Mubarek Mohamed says he was working at the Minneapolis-St. Paul International Airport as a cabin-cleaner for about three months when he was told to hand over his badge.
He and five or six coworkers had stepped aside from cleaning up an aircraft for daily prayer -- Islam mandates believers bow in prayer five times a day -- on Friday night. He says he was gone for about five minutes. That’s when he says a supervisor started yelling at him, asking him what he was doing.
“‘You have to come here to work, not to pray,’” Mohamed says he told him. He says the manager yelled at them the whole way back to the plane, saying: "fuck you, fuck you guys."
The manager demanded their badges and told them to “get out of here,” he says.
As it happened, Tuesday was supposed to be a day of action hosted by the SEIU Local 26 Union. Workers and supporters planned to demonstrate outside the Delta offices for their own union and a pay raise.
Friday’s incident meant the rally also became a day to back these fired workers, who, according to the union’s press release, “were fired for exercising their freedom to practice their religion as protected by the law.”
U.S. Aviation, the subcontractor employing Mohamed and his coworkers, tells a different story. The company released a statement Tuesday afternoon contradicting much of Mohamed’s account of what happened; U.S. Aviation says no one involved in this incident was fired last week.
“Last Friday, a small number of Muslim employees were disciplined but not because they practiced their faith,” reads the company statement. “Almost all of our employees are of the Muslim faith, and we knew this would be the case when we started work at the airport almost a year ago in November 2017.”
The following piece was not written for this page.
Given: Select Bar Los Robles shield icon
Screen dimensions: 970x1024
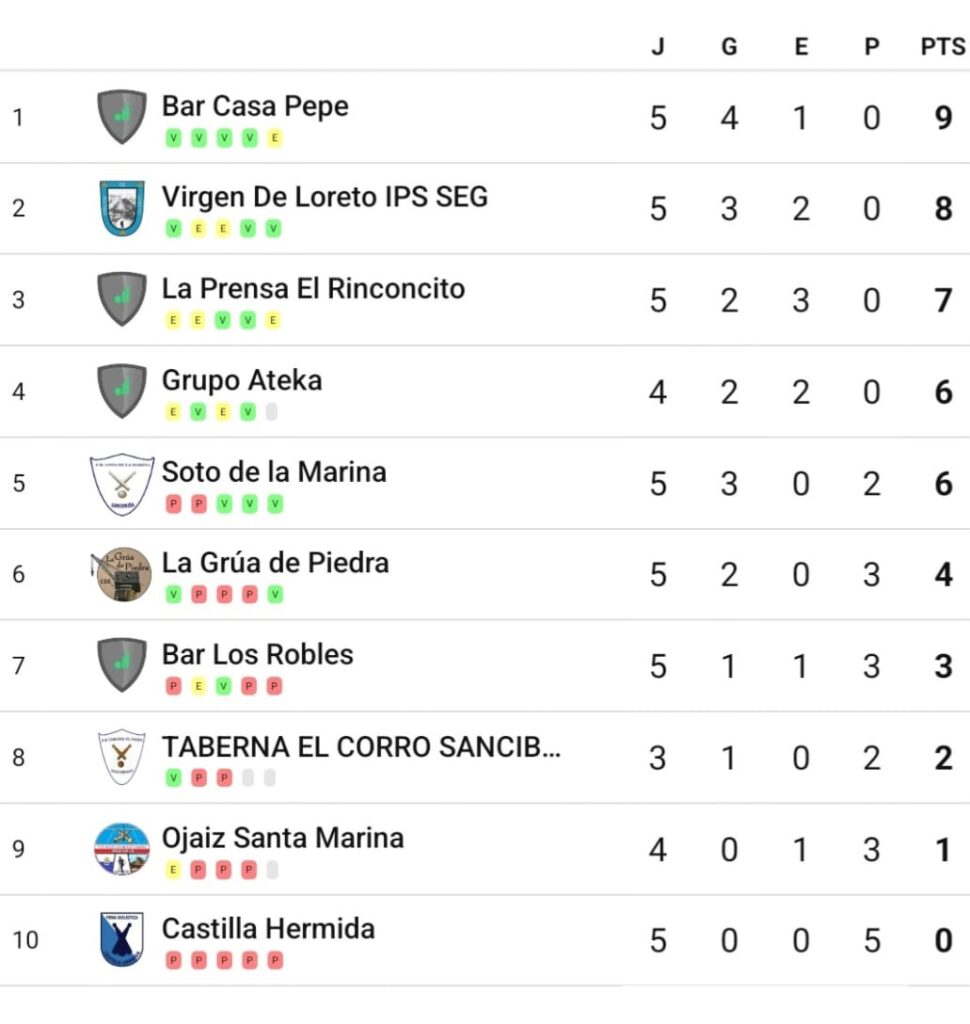Looking at the screenshot, I should pyautogui.click(x=121, y=665).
The release claims the employees “unilaterally decided” to leave an aircraft they were assigned to clean without telling their supervisor. It says workers are afforded “several daily prayer breaks” and “dedicated prayer space,” as well as “multiple and regular breaks throughout the workday to allow for prayer,” but that these workers “failed to take advantage of” them.
The result, it says, was a delayed flight and the inconveniencing of “hundreds of passengers.”
“None of the subject employees were fired, but rather instructed to leave work and return Monday, October 1, to discuss the situation with management. None of the employees did so,” it says.
By late afternoon on Tuesday, word was only starting to spread around amongst the demonstrators that the workers, supposedly, had not been fired. Mohamed says he knows what he heard. Nobody said they'd call him. Nobody told him to come in on Monday. He and his fellow employees are filing complaints with the Equal Employment Opportunity Commission.
This leaves us sorting through two very different accounts of what happened last week. That's "usually the case" in stories like this, says Jaylani Hussein, director of the Minnesota chapter of the Council on American Islamic Relations.
“The issue is always around what the company thinks happened, and what actually happened,” he says. At this point, he says, CAIR is still “fact-gathering,” but he’s confident things will make a lot more sense once those specifics come out.
And if the company says these workers haven’t been fired?
“Good,” Hussein says. He’s hopeful that means they can get their jobs back, and they can figure out where to go from here.
“These incidents usually don’t happen because everything is going well,” he says.
In the meantime, this crew will have to wait and see what goes down -- or what people will decide happened in the first place.